Former Student Committee on Educational Policy (SCEP) Chairman Mark Fister '86 had said last fall that "a severe shortage of manpower" and "an increase in the number of courses evaluated" led to SCEP's decision to stop publishing the guide.

Almost 200 courses were included in the guide when SCEP cancelled its publication.

Publication of the guide had stopped due largely to the graduation of Steven Barber '84, according to Dellinger. Barber wrote many of the computer programs which had been used in preparing previous guides.

"He wrote some pretty good programs which worked, but when he left, no one knew how to use it as well as he did," said Dellinger. "We're starting with the program itself. We're not going to approach the departments until we have a working program."

An unspecified number of courses offered spring term, 1986, will be evaluated for the spring term, 1987, guide. Dellinger said that he hoped to continue printing a guide every term from then on.

John Keunzig '88 will write the computer program to tabulate response forms based on his previous data processing experience. Professor Leonard A. Gould '48 of the Department of Electrical Engineering and Computer Science (EECS) is providing funds toward developing the program.

With EECS "being the largest department, we are concerned with getting the evaluations done," Gould said. "I happened to know some students involved with [the guide], so I offered money from the department to help develop software."

The data used in the guide is obtained from forms distributed to and collected from students in certain classes.
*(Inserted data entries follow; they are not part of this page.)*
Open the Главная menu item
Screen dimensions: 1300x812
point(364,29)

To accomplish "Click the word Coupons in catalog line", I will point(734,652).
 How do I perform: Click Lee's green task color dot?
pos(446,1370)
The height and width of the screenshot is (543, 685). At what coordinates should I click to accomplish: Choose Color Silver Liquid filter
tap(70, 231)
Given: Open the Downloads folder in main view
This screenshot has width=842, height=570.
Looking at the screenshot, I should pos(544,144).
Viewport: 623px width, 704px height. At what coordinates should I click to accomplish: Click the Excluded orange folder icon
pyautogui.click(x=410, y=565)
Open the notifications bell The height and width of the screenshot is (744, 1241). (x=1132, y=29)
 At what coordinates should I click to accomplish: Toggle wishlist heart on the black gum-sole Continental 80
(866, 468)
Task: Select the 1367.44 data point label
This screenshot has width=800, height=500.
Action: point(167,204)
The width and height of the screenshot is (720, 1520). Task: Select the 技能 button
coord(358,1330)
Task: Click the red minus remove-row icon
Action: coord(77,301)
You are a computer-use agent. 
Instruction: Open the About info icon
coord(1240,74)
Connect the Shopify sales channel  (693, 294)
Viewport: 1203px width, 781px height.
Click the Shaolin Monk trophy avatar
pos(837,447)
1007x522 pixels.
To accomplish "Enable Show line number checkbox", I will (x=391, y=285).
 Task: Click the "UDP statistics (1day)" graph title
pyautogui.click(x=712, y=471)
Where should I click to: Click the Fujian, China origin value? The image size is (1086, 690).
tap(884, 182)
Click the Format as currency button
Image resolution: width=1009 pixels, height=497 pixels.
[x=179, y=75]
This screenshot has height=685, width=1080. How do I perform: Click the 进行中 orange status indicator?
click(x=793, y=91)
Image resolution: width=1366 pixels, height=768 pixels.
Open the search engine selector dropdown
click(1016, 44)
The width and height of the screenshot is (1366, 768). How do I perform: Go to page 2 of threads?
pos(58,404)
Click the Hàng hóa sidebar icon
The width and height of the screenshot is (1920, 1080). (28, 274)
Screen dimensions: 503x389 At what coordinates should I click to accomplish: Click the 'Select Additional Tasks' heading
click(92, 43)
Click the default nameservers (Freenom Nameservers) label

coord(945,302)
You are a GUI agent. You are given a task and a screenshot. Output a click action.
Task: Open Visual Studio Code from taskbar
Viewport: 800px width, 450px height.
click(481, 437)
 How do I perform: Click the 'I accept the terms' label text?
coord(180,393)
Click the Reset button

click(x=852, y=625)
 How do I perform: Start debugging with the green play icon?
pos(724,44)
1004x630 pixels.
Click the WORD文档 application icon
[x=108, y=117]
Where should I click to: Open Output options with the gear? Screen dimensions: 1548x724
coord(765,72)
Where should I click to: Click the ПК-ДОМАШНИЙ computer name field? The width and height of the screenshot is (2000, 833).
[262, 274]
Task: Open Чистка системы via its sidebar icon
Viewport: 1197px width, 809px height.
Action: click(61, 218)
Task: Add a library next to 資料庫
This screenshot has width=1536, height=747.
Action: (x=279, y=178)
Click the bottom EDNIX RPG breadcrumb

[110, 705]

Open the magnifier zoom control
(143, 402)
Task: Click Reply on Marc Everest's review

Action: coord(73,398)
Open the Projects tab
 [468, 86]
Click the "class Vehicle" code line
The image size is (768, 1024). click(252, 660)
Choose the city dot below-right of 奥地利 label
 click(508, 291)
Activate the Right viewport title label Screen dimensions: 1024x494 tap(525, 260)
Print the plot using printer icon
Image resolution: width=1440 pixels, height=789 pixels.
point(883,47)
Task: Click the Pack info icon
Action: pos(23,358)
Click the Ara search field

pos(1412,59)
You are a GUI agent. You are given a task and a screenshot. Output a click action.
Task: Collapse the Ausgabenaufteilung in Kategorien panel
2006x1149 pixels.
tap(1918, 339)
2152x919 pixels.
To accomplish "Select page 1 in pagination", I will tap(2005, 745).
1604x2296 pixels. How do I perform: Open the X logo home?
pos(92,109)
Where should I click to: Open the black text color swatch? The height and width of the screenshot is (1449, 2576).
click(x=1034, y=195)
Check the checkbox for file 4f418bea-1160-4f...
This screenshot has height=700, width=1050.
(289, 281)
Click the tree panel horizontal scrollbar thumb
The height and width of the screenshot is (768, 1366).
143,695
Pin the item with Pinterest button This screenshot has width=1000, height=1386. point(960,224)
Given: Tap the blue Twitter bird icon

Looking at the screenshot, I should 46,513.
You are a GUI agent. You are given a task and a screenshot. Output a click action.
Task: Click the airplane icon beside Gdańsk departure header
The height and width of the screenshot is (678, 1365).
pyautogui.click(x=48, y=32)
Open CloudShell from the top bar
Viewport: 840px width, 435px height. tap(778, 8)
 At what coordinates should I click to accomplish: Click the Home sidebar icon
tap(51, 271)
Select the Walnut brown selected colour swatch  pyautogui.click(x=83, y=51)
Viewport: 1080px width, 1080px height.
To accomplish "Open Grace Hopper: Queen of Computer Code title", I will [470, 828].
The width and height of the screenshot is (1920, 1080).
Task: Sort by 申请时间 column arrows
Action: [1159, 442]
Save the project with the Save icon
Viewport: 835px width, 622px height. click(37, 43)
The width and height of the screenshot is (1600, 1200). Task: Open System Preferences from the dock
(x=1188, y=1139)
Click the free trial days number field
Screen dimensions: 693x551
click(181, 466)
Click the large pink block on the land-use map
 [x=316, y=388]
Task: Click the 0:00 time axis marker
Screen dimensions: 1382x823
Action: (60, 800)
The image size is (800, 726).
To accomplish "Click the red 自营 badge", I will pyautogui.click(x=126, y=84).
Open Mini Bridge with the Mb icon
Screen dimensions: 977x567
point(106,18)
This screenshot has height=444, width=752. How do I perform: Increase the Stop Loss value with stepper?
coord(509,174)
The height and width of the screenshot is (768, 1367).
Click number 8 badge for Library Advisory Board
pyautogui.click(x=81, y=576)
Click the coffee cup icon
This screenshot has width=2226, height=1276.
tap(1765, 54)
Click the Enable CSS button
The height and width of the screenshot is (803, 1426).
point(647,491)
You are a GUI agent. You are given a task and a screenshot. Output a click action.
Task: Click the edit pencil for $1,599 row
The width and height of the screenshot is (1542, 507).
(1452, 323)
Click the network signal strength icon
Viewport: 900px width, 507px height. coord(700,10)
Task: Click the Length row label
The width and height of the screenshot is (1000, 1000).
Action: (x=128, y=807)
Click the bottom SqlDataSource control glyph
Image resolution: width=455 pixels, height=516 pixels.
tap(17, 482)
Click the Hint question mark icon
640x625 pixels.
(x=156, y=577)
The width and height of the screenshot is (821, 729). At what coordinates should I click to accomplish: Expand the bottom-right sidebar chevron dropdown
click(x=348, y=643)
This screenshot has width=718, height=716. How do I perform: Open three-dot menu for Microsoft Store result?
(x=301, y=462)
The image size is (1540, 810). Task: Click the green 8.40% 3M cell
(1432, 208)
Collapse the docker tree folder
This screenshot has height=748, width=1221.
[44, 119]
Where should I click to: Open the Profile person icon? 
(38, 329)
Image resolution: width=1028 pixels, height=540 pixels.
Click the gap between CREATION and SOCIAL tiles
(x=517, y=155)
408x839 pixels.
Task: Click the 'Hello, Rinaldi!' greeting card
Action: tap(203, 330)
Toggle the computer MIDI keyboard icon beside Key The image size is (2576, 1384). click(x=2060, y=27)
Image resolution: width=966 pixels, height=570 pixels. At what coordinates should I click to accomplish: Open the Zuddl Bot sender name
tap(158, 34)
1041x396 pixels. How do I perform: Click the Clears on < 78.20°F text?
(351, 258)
One side of the form is used for numerical ratings, and the other provides a space for comments. Dellinger said comments for the guide will be chosen based on the number of similar responses made by students.

"I think the guide serves a useful purpose because it gives the students some student feedback when choosing classes," Dellinger said. "Admittedly, you can ask an upperclassmen, but with the guide, you have not just one student's opinion, but a collection of many students' opinions," he explained.

Dellinger expects to plan the size and the contents of the guide during Independent Activities Period. He encouraged all interested in helping to contact him.